One of the best features of this book is that Kramer is willing to be honest about his own feelings about the organization he has belonged to for so many years. If some aspect strikes him as worthwhile, he doesn't hold back from saying so either implicitly or explicitly. If some incident or feature strikes him as problematic, that comes through, too. He is neither bashful nor chauvinistic. I can guess that he feels that if some readers are going to dismiss the SCA or his study as too weird for words, well, then, they should read another book. This straightforward approach to the material makes it a lot more lively than a lot of cultural/anthropological studies.

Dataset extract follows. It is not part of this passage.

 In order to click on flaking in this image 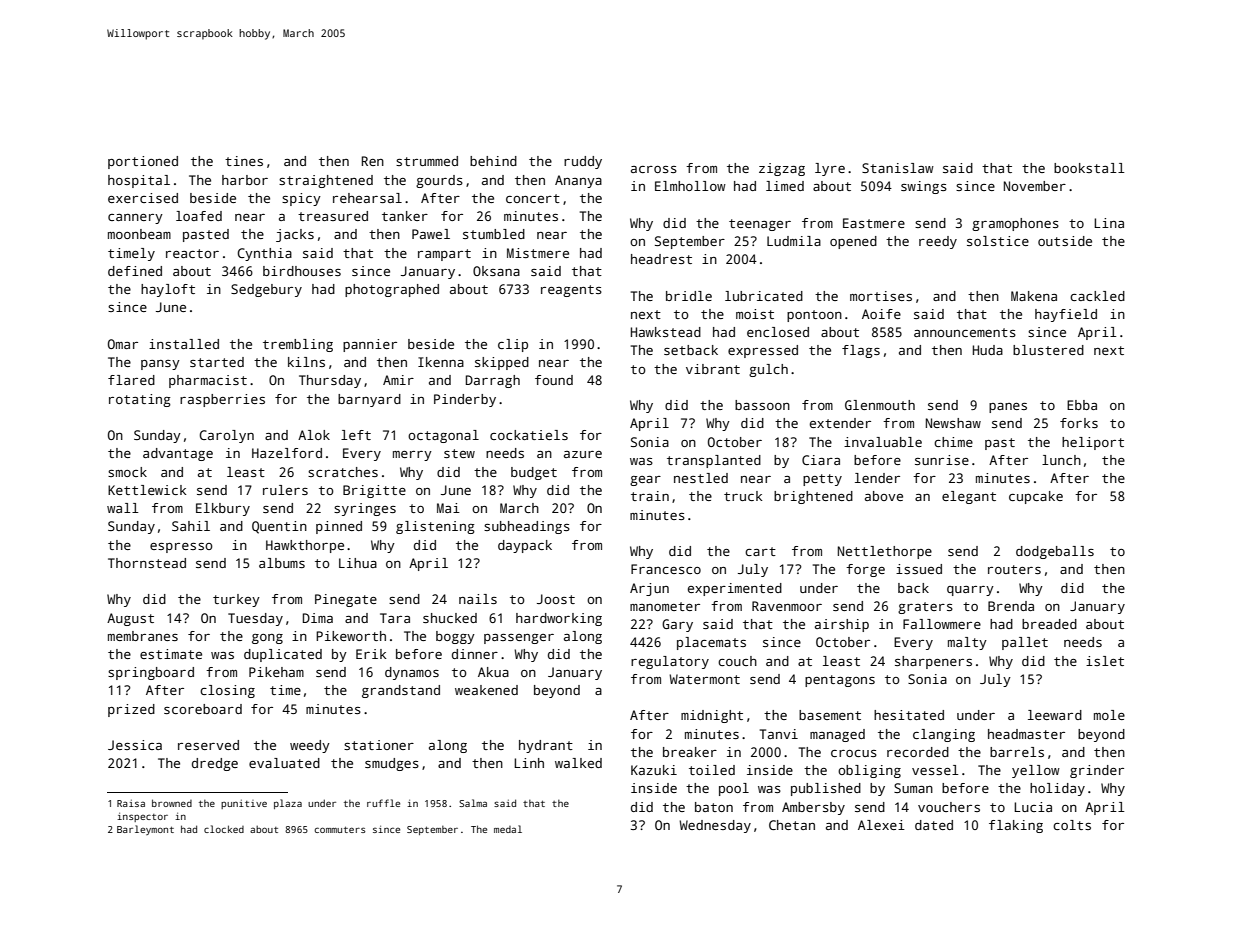, I will do `click(1016, 826)`.
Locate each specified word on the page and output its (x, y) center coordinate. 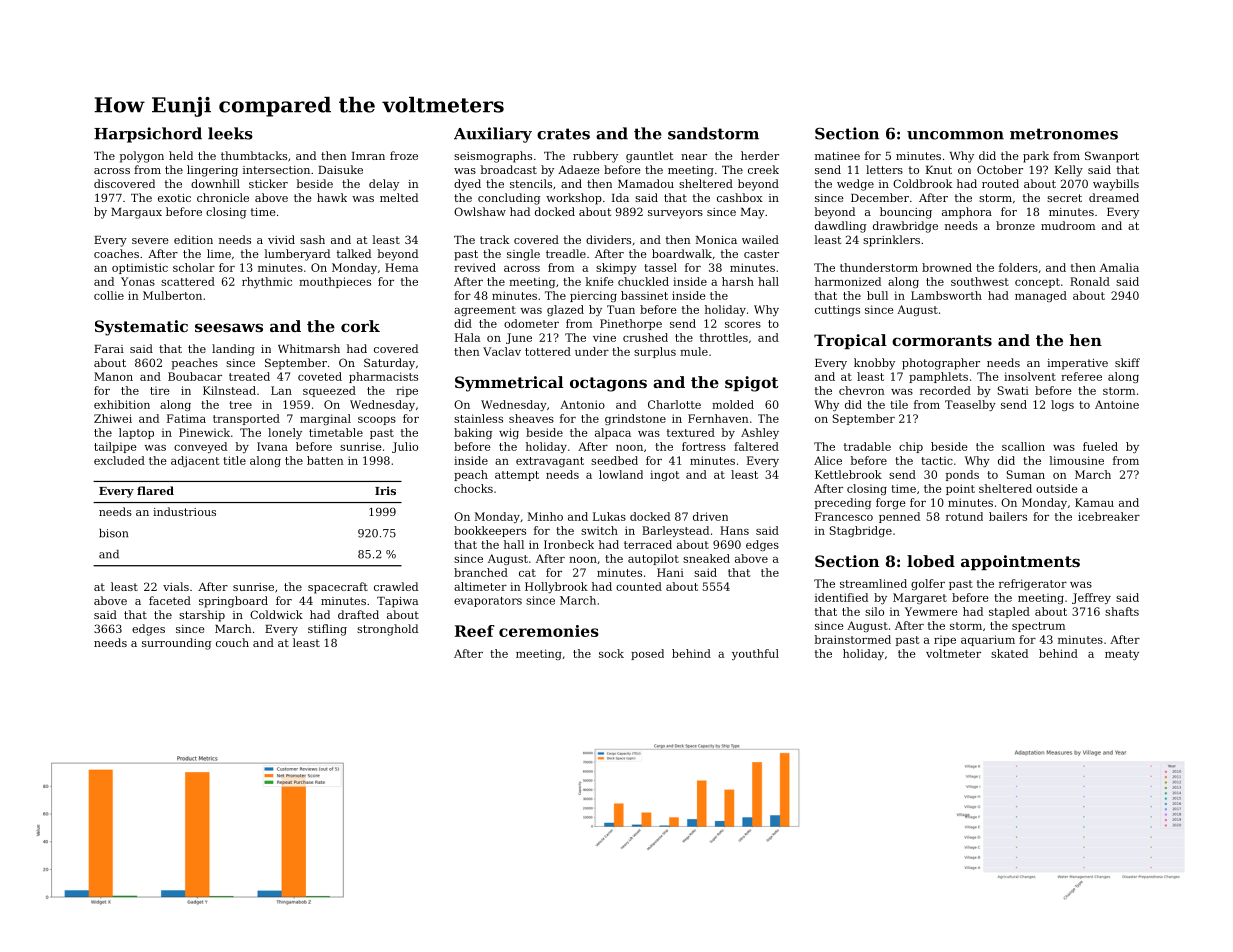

As an informed reader with a great deal of SCA experience myself, I got some good laughs from his accurate observation. It didn't hurt that I know or have heard of most of the people he interviewed, quoted, or told good stories about. For somebody like me, this book could almost be entitled Famous Eccentrics of the SCA. For readers coming to this book for scholarly treatment, Cramer's deft use of anecdotes is actually a strength, because they are well-chosen and well discussed. They're not just there for freak-show value. Cramer is far from condescending to his subjects; if a famous eccentric in the book it's for a good reason.
I am not sure how this book will be received by theorists of performance or postmodernism, but I've always thought that the SCA was an interesting cultural phenomenon, and I think this may be the best, or at least most sophisticated, treatment of that phenomenon.
Image: the cool cover. There are lots of cool pictures on the inside, too.